> [Source document]
————

Drive already mounted at /content/drive; to attempt to forcibly remount, call drive.mount("/content/drive", force_remount=True).


In [3]:
!pip install pytorch-transformers
from pytorch_transformers import *

Looking in indexes: https://pypi.org/simple, https://us-python.pkg.dev/colab-wheels/public/simple/


In [4]:
import argparse
import os
import random
import math
import pickle

In [5]:
import numpy as np
import pandas as pd
import torch
import torch.nn as nn
import torch.nn.functional as F
import torch.utils.data as Data
from torch.autograd import Variable
from torch.utils.data import Dataset

In [6]:
class ClassificationBert(nn.Module):
    def __init__(self, num_labels=2):
        super(ClassificationBert, self).__init__()
        # Load pre-trained bert model
        self.bert = BertModel.from_pretrained('bert-base-uncased')
        self.linear = nn.Sequential(nn.Linear(768, 128),
                                    nn.Tanh(),
                                    nn.Linear(128, num_labels))

    def forward(self, x, length=256):
        # Encode input text
        all_hidden, pooler = self.bert(x)

        pooled_output = torch.mean(all_hidden, 1)
        # Use linear layer to do the predictions
        predict = self.linear(pooled_output)

        return predict

## Read Data

In [7]:
class Translator:
    """Backtranslation. Here to save time, we pre-processing and save all the translated data into pickle files.
    """

    def __init__(self, path, transform_type='BackTranslation'):
        # Pre-processed German data
        with open(path + 'de_1.pkl', 'rb') as f:
            self.de = pickle.load(f)
        # Pre-processed Russian data
        with open(path + 'ru_1.pkl', 'rb') as f:
            self.ru = pickle.load(f)

    def __call__(self, ori, idx):
        out1 = self.de[idx]
        out2 = self.ru[idx]
        return out1, out2, ori

In [8]:
def get_data(data_path, n_labeled_per_class, unlabeled_per_class=5000, max_seq_len=256, model='bert-base-uncased', train_aug=False):
    """Read data, split the dataset, and build dataset for dataloaders.
    Arguments:
        data_path {str} -- Path to your dataset folder: contain a train.csv and test.csv
        n_labeled_per_class {int} -- Number of labeled data per class
    Keyword Arguments:
        unlabeled_per_class {int} -- Number of unlabeled data per class (default: {5000})
        max_seq_len {int} -- Maximum sequence length (default: {256})
        model {str} -- Model name (default: {'bert-base-uncased'})
        train_aug {bool} -- Whether performing augmentation on labeled training set (default: {False})
    """
    # Load the tokenizer for bert
    tokenizer = BertTokenizer.from_pretrained(model)

    train_df = pd.read_csv(data_path+'train.csv', header=None)
    test_df = pd.read_csv(data_path+'test.csv', header=None)

    # Here we only use the bodies and removed titles to do the classifications
    train_labels = np.array([v-1 for v in train_df[0]])

————

> [Entries supplied]
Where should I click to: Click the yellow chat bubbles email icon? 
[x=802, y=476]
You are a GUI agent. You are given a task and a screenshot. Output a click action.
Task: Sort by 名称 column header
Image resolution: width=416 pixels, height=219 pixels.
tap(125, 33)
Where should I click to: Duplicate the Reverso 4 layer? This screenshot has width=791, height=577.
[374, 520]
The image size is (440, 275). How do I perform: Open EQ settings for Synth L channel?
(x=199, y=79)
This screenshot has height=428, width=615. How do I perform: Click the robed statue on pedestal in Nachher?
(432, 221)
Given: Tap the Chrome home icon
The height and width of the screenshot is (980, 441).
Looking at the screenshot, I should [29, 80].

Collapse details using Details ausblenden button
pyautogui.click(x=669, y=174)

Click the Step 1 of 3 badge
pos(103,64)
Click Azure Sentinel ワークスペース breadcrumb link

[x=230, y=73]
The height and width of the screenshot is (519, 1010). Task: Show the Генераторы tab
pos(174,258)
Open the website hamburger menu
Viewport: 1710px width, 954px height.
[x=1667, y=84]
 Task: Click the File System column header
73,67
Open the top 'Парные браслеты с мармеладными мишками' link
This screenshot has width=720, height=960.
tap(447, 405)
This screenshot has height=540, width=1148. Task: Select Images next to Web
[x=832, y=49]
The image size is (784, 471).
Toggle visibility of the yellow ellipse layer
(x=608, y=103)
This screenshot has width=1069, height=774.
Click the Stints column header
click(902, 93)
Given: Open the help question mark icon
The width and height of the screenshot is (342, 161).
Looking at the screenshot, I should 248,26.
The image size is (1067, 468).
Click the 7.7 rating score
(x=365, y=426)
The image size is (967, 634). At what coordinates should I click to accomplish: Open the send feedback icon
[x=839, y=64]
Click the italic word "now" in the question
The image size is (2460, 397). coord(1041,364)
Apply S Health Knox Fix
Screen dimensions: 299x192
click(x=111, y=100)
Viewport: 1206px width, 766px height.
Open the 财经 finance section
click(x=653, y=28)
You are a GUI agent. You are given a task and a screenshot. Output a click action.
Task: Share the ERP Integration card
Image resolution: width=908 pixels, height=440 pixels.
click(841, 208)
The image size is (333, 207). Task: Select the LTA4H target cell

————

> [Task to carry out] Can you reproduce the BERT notebook code word for word, starting at "# Load pre-trained" and stopping after "pooler = self.bert(x)"?

> [Worked solution]
# Load pre-trained bert model
        self.bert = BertModel.from_pretrained('bert-base-uncased')
        self.linear = nn.Sequential(nn.Linear(768, 128),
                                    nn.Tanh(),
                                    nn.Linear(128, num_labels))

    def forward(self, x, length=256):
        # Encode input text
        all_hidden, pooler = self.bert(x)